“I delight to do Your will, O my God; Your Law is within my heart.” (Psalm 40:8, NASB)
One of the special delights of Christmas is how its true meaning often breaks through to us in unexpected ways in spite of our frantic pace. We glimpse it in the sheer joy on a child’s face, in the generosity of a friend, in the midst of serving strangers or being served by them. What God did through sending His only Son into the world surprises and humbles us afresh even when we are least prepared to see it!
If we look for it, we can find the essence of the Christmas story recounted throughout the Bible, not just in the expected places in Matthew and Luke. Hebrews 10:5–10 sees the Christmas theme revealed ahead of time in the Old Testament—in David’s words in Psalm 40:6–8. When David declared, “Behold, I come . . . I delight to do Your will, O my God” (Ps. 40:7–8), he expressed his fervent commitment to obey what God expected of Israel’s king as revealed in Scripture (Deut. 17:18–20).
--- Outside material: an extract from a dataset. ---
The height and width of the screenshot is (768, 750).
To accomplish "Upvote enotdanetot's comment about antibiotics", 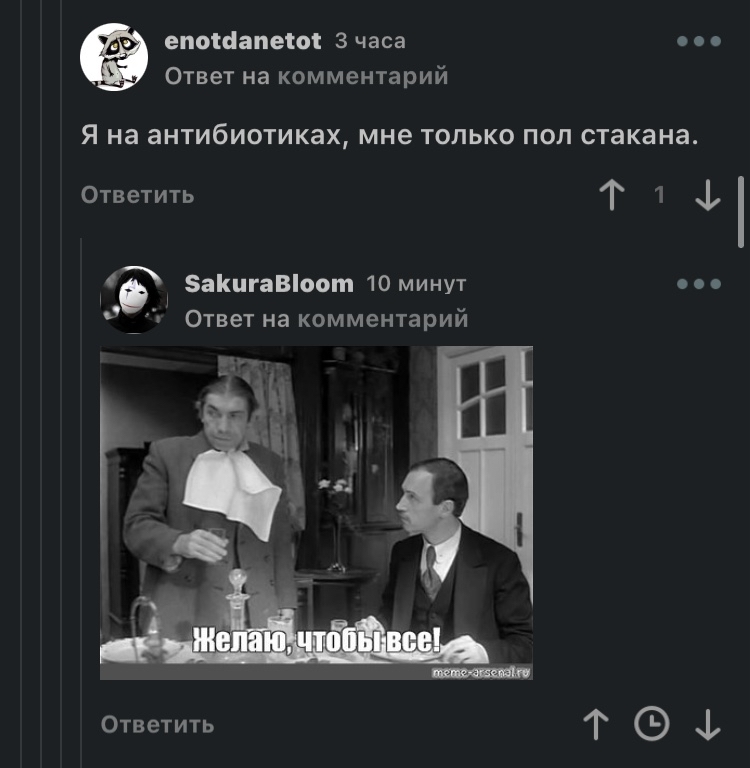I will pos(612,194).
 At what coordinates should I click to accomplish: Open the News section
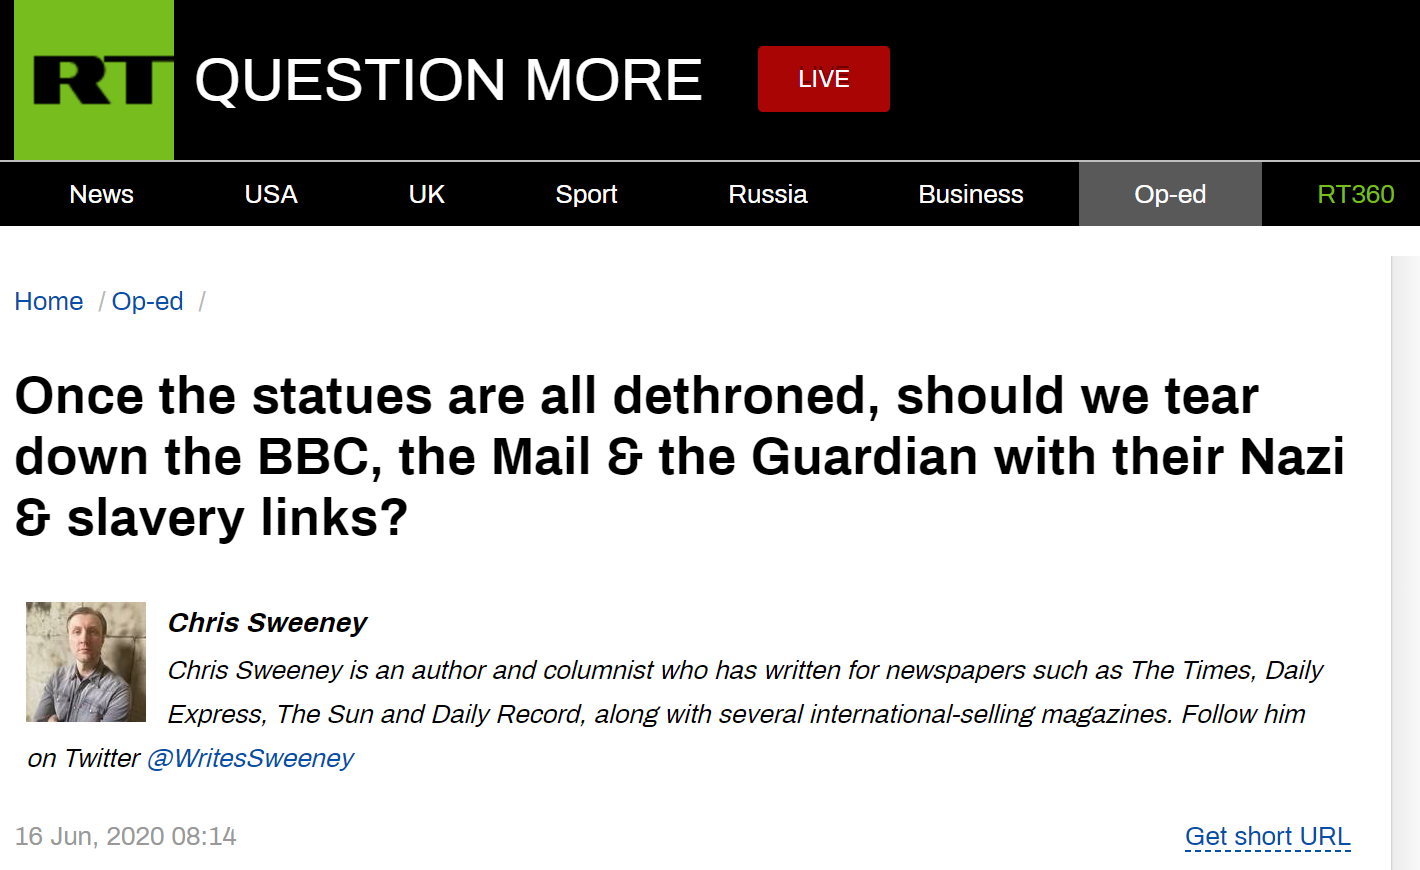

David knew that such wholehearted dedication to hear and do what God says was more pleasing to Him than the ritual offerings stipulated by the Law (1 Sam. 15:22; Ps. 51:16–17).
David’s devotion was certainly earnest, though ultimately incomplete, but Hebrews sees in it a foreshadowing of the perfect obedience of Jesus Christ, David’s greater son, as He entered our world that first Christmas (Heb. 10:5). And in the contrast that Psalm 40 traces between the “sacrifices and offerings” of the Law and fully doing “God’s will,” Hebrews sees the transformation from Old to New accomplished by Christ’s offering of Himself as the ultimate and perfect sacrifice. The old sacrifices could never deal effectively with sin (Heb. 10:1–4), but Jesus accomplished the Father’s will in making us holy through the offering of His body once for all (Heb. 10:10). The story of Christmas in an unexpected place!